Pytanie tylko: w jaką religię? Świat pogański, świat rzymskiego Antyku, osiągnął bardzo dużo na
wielu polach, od prawodawstwa i administrowania, do techniki i literatury, lecz podupadł nie
wyłącznie wojskowo i obyczajowo - religijnie również. Bogów, jak wiemy, Rzymianie mieli bez
liku, ale był to panteon bogów okrutnych, rozpustnych, mściwych - złych. Ten panteon
kompromitowało na domiar deifikowanie (zaliczanie w poczet bogów) takich sadystycznych tyranów
jak choćby Karakalla. Rzymianie szukali więc ostoi u innych kultów - modne stały się religie
Wschodu: perski bóg Mitra, egipska Izyda, itp. A jednak wszystkich starych i nowych bogów pokonał
Bóg maleńkiej żydowskiej sekty z odległej prowincjonalnej Palestyny.
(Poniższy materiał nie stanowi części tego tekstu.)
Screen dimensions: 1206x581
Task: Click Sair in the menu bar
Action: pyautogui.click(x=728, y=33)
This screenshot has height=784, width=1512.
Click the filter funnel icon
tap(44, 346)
Dlaczego właśnie On?
Brytyjski historyk, Hugh R. Trevor-Roper, twierdzi, że „wśród tak dużej konkurencji nowych
bóstw walczących ze sobą o utraconą duszę Cesarstwa - zwycięstwo Chrystusa nad rywalami nie
było z góry przesądzone”. Anglik się myli - było! W tym świecie krwawych bogów i deifikowanych
zbrodniarzy, w świecie okrutnych igrzysk i zdeprawowanych ludzi, gdzie (jak pisał Werner Raith,
autor „Porzuconego Imperium”) „każdy walczył przeciwko każdemu, a choć istniało prawo,
brakowało sprawiedliwości” - zjawił się nagle Bóg głoszący powszechną równość i miłosierdzie.
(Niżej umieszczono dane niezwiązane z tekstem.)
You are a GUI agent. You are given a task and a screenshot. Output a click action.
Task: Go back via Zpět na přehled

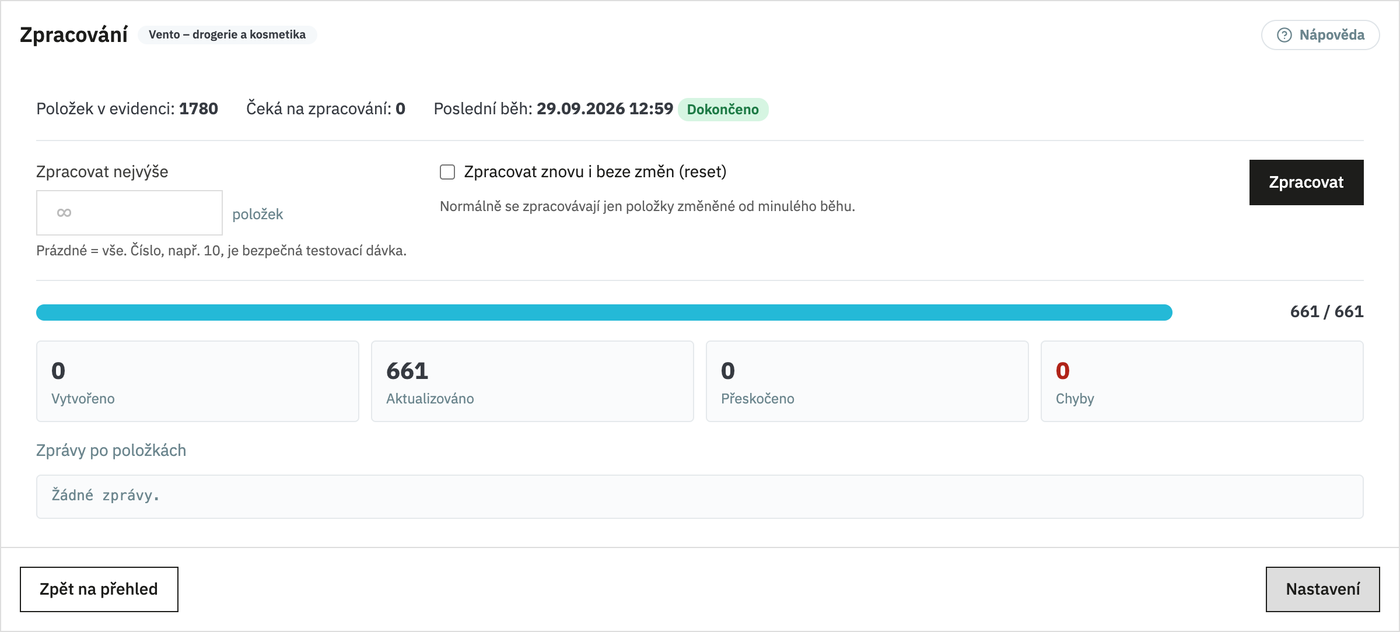99,589
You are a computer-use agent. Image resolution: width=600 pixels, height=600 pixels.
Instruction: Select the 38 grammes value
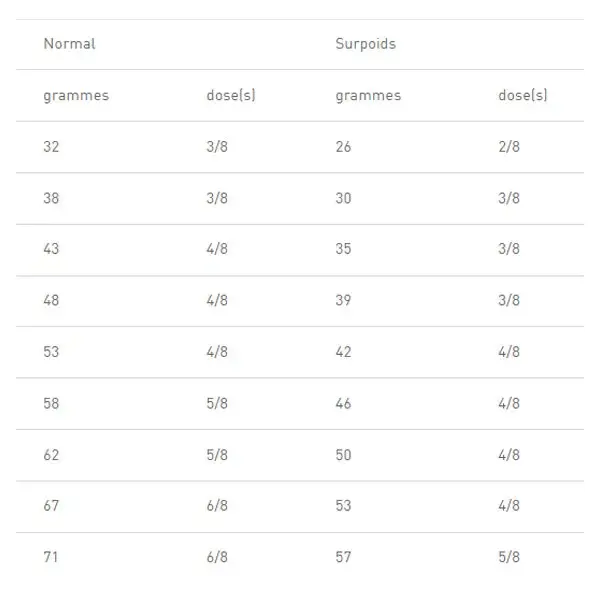pyautogui.click(x=51, y=198)
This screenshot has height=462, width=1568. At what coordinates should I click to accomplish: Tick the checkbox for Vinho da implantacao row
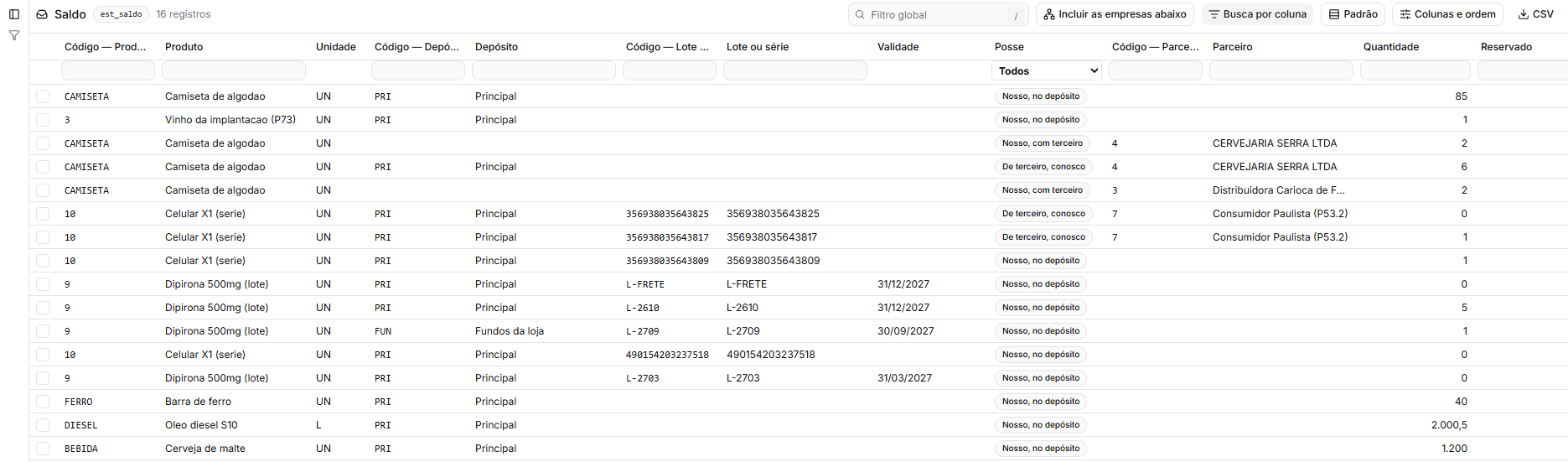[x=43, y=119]
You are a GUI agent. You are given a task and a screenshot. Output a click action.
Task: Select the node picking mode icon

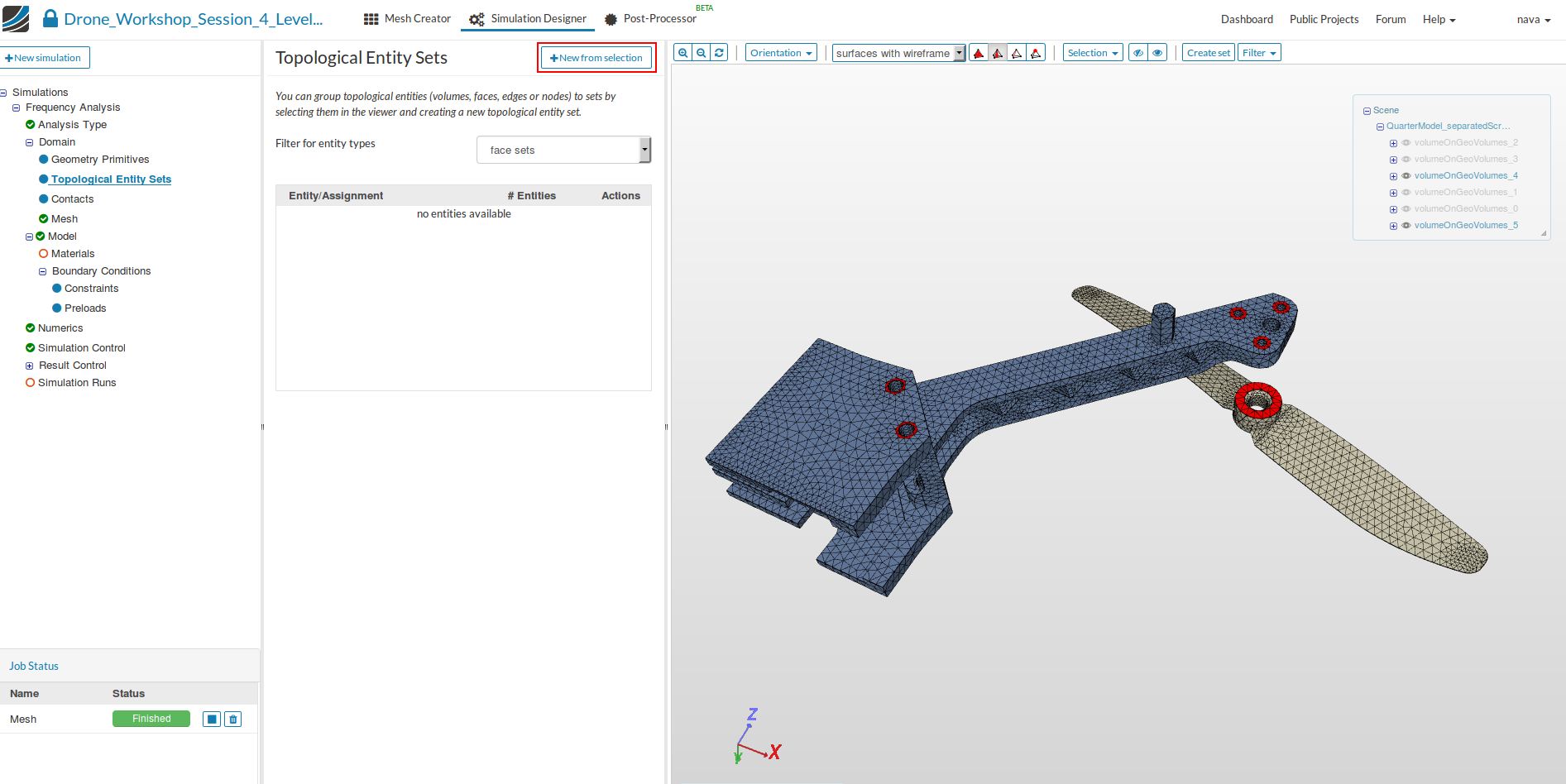coord(1036,53)
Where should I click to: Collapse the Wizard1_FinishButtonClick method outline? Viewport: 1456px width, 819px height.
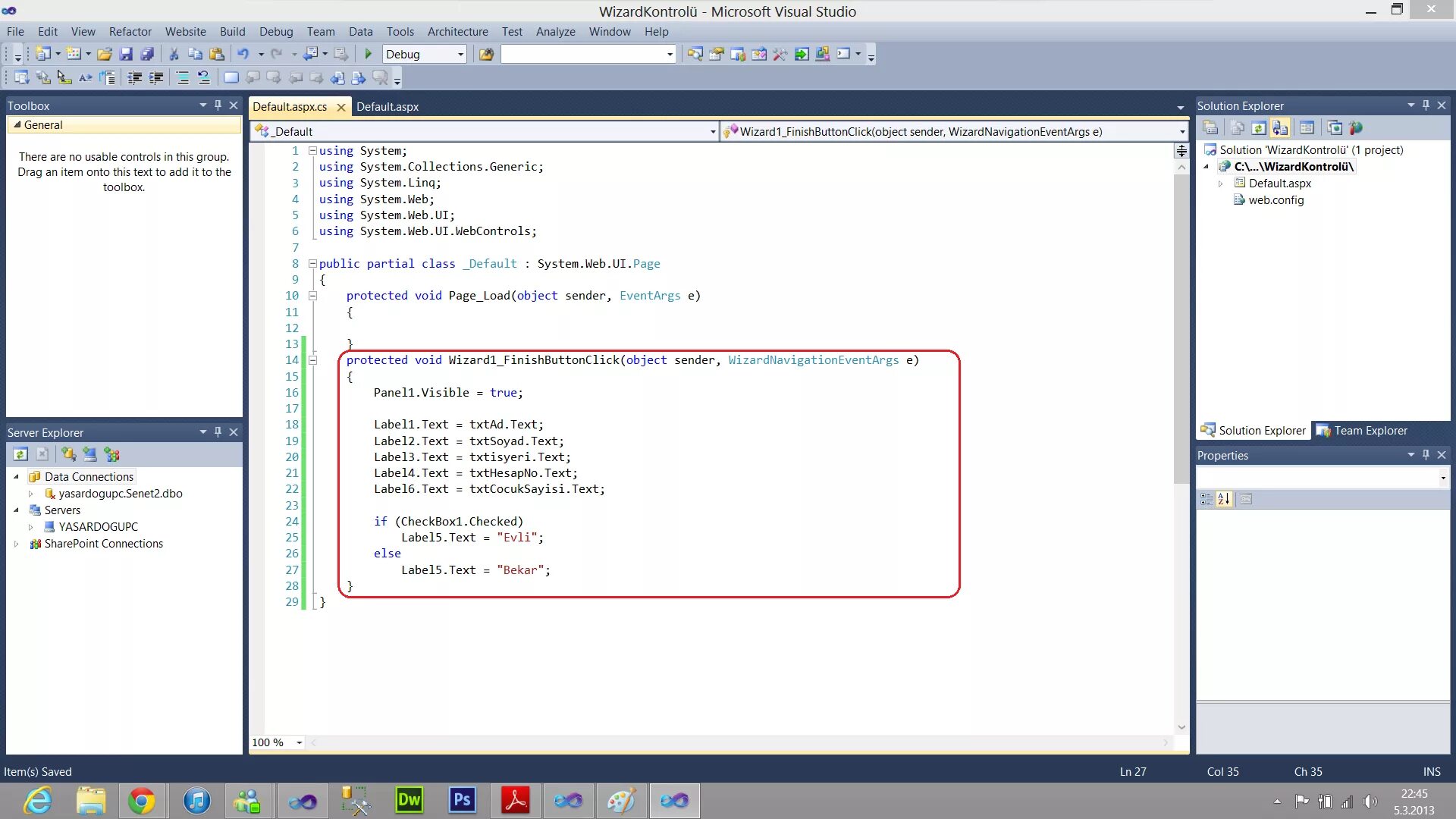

Widocznie cierpiący i wymęczeni ludzie tęsknili do takiej doktryny, jeśli owa nauka znalazła tak
podatny grunt, że najdziksze masowe represje nie zahamowały burzliwego liczbowego wzrostu
chrześcijan.
Ale rzecz charakterystyczna: chrześcijaństwo, triumfujące mimo masowego rzucania chrześcijan
lwom, zrazu opanowało tylko stolicę, miasto Rzym (najpierw plebs marzący o równości, potem
wyższe sfery). Wieś przyjmowała je niechętnie, i długo jeszcze wyznawała wielobóstwo, bo - jak już
wzmiankowałem - na wsi nie widywano okropieństw metropolitalnego Rzymu, tam panował spokój,
Strona 12
nie trzeba było tęsknić gorączkowo do miłości i sprawiedliwości, wystarczali dawni bogowie. Lecz
stolica była głową Imperium, toteż cesarzom, nie mogącym, mimo kilku wieków represji, złamać
chrześcijaństwa, a widzącym, że ono wciąż przybiera na sile - nie pozostawało nic innego jak
przechwycić tę siłę i uczynić z niej religię państwową. W roku 313 Konstantyn Wielki zalegalizował
chrześcijaństwo, a w 380 Teodozjusz Wielki uczynił chrześcijaństwo religią państwową Imperium.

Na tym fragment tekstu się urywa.